As described above, the bathroom dryer 1 according to the present embodiment includes the bathroom air inlet 21 for sucking air from the bathroom 2, the bathroom air outlet 22 for blowing the sucked air to the bathroom 2, A ventilation inlet 23 for sucking air from rooms other than the bathroom 2, an outlet 24 for discharging the sucked air to the outside, and a circulation air passage 25 from the bathroom inlet 21 to the bathroom outlet 22. , a ventilation connection port 27 that communicates with the circulation air path 25 to the exhaust port 24, and a ventilation air path 26 that communicates with the ventilation suction port 23; A circulation fan 40 that sucks air from the suction port 21 and sends it to at least one of the bathroom outlet 22 and the ventilation connection port 27; A ventilation blower 50 sent to the port 24, a first state in which the ventilation connection port 27 is opened and the downstream side of the circulation air passage 25 to the bathroom outlet 22 is closed, and a ventilation connection port 27 is closed and the circulation air passage 25, the second state in which the downstream side of 25 is open; 70 determines whether or not an abnormality of the ventilation fan 50 is detected and whether or not an abnormality of the circulation fan 40 is detected. In addition, when there is an instruction to drive the ventilation fan 50 to discharge the air of the bathroom 2 and other rooms to the outside, the ventilation fan 50 is stopped and the circulation fan 40 is driven in the first state.

With such a configuration, even if an abnormality of the ventilation fan 50 is detected, if an abnormality of the circulation fan 40 is not detected, the ventilation connection port 27 is opened and the downstream side of the circulation air passage 25 is closed. By driving the circulation fan 40 in the first state, air is sucked from the bathroom suction port 21, and the sucked air can be discharged to the outside from the exhaust port 24 through the ventilation connection port 27 and the ventilation air passage 26, Ventilation of the bathroom 2 can be implemented. Therefore, even if normal ventilation operation cannot be performed due to an abnormality in the ventilation fan 50, ventilation can be continued by driving the circulation fan 40 in this way.

Further, the control method of the bathroom dryer 1 according to the present embodiment includes a bathroom air inlet 21 for sucking air from the bathroom 2, a bathroom air outlet 22 for blowing the sucked air to the bathroom 2, and a bathroom 2 A ventilation inlet 23 for sucking air from other rooms, an outlet 24 for discharging the sucked air to the outside, a circulation air passage 25 from the bathroom inlet 21 to the bathroom outlet 22, and a circulation A main body part 20 provided with a ventilation air passage 26 extending from a ventilation connection port 27 communicating with an air passage 25 to an exhaust port 24 and communicating with a ventilation suction port 23, and a bathroom suction port arranged in a circulation air passage 25. a circulation fan 40 that sucks air from 21 and sends it to at least one of the bathroom outlet 22 and the ventilation connection 27; A first state in which the ventilation blower 50 sent to the ventilation connection port 27 is opened and the downstream side to the bathroom outlet 22 of the circulation air passage 25 is closed, and the ventilation connection port 27 is closed and the circulation air passage 25 A bathroom dryer 1 comprising an air passage switching means 60 for switching between a second state in which the downstream side is open and a control unit 70 for controlling the operations of the circulation fan 40, the ventilation fan 50, and the air passage switching means 60. A control method comprising: a step of determining whether or not the control unit 70 has detected an abnormality in the ventilation fan 50; a step of determining whether or not the control unit 70 has detected an abnormality in the circulation fan 40; A step in which the control unit 70 drives the ventilation blower 50 to determine whether or not there is an instruction for ventilation operation to discharge the air of the bathroom 2 and other rooms to the outside; a step of stopping the ventilation fan 50, switching the air path switching means 60 to the first state, and driving the circulation fan 40 when an abnormality of the circulation fan 40 is not detected and ventilation operation is instructed; , is included.

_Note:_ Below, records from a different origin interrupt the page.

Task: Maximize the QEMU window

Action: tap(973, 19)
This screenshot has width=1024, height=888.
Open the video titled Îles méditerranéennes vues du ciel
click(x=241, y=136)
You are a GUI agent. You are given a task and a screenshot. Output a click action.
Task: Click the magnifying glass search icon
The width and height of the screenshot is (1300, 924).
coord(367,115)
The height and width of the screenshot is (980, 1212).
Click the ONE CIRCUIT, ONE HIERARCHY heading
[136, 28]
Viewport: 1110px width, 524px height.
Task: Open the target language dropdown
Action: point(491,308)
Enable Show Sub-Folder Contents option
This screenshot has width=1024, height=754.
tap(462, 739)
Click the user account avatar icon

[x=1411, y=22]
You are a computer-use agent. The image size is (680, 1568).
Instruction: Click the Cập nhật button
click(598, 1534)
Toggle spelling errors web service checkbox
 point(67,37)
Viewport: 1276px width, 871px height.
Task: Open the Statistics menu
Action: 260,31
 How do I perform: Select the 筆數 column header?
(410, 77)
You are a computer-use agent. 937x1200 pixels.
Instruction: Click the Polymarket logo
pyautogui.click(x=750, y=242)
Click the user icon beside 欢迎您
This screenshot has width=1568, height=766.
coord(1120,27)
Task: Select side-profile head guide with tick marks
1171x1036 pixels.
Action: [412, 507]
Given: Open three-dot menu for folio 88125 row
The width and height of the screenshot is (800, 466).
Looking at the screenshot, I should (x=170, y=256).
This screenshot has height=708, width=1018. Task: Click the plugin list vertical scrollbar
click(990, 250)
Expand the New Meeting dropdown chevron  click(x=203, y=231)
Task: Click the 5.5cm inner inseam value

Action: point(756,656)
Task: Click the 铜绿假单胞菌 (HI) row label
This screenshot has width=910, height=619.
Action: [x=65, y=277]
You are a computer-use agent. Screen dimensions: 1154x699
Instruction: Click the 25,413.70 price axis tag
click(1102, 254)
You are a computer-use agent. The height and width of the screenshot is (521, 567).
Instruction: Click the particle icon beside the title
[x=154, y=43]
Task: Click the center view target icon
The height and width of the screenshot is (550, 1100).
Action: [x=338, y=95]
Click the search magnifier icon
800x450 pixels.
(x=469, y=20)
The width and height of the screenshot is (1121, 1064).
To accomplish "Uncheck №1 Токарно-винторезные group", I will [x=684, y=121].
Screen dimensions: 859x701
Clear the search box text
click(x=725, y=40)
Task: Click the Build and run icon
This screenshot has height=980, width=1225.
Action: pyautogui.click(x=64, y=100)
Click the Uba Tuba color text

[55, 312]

As a result, when an abnormality of the ventilation fan 50 is detected and no abnormality of the circulation fan 40 is detected and there is an instruction for ventilation operation, the ventilation fan 50 is stopped, the ventilation connection port 27 is opened, and the circulation air path 25 is opened. The air path switching means 60 is switched to the first state in which the downstream side of the is closed, and the circulation fan 40 is driven. The air can be discharged to the outside from the exhaust port 24 through the ventilation connection port 27 and the ventilation air passage 26 . Thereby, the bathroom 2 can be ventilated. Therefore, even if normal ventilation operation cannot be performed due to an abnormality in the ventilation fan 50, ventilation can be continued.

In the present embodiment, the room other than the bathroom 2 that is ventilated is the dressing room. In this case, in the above description, one ventilation inlet 23 is provided in the main body 20, but a plurality of ventilation inlets 23 may be provided in the main body 20 corresponding to the number of other rooms. good.

Embodiment 2.
Next, Embodiment 2 will be described with reference to FIG. FIG. 13 is a top view of bathroom dryer 101 in this embodiment. In this embodiment, the description of the same parts as in the first embodiment will be omitted.

The bathroom dryer 101 further includes a backflow prevention means 33 that prevents the air sucked from the bathroom suction port 21 from flowing back from the ventilation suction port 23 to another room. In this embodiment, the backflow prevention means 33 has a plate-like opening/closing damper 34 and a rotating shaft 35 . The open/close damper 34 swings about a rotating shaft 35 to open and close the ventilation inlet 23 . The opening/closing damper 34 is swung by wind pressure, for example. When the wind flows from the ventilation air passage 26 to the ventilation suction port 23, the wind pressure causes the open/close damper 34 to swing in the closing direction to close the ventilation suction port 23 to prevent backflow. When the air flows from the ventilation suction port 23 to the ventilation air passage 26, the ventilation suction port 23 can be opened to allow the air to flow to the ventilation air passage 26. - 特許庁Also, the opening/closing damper 34 may be swung by a driving means (not shown) such as a stepping motor. In this case, by controlling the driving means with the control section 70, the open/close damper 34 can be opened and closed at will, and backflow can be prevented. For example, the control unit 70 closes the open/close damper 34 during single operation of the circulation fan to prevent backflow from the ventilation suction port 23 to the other room.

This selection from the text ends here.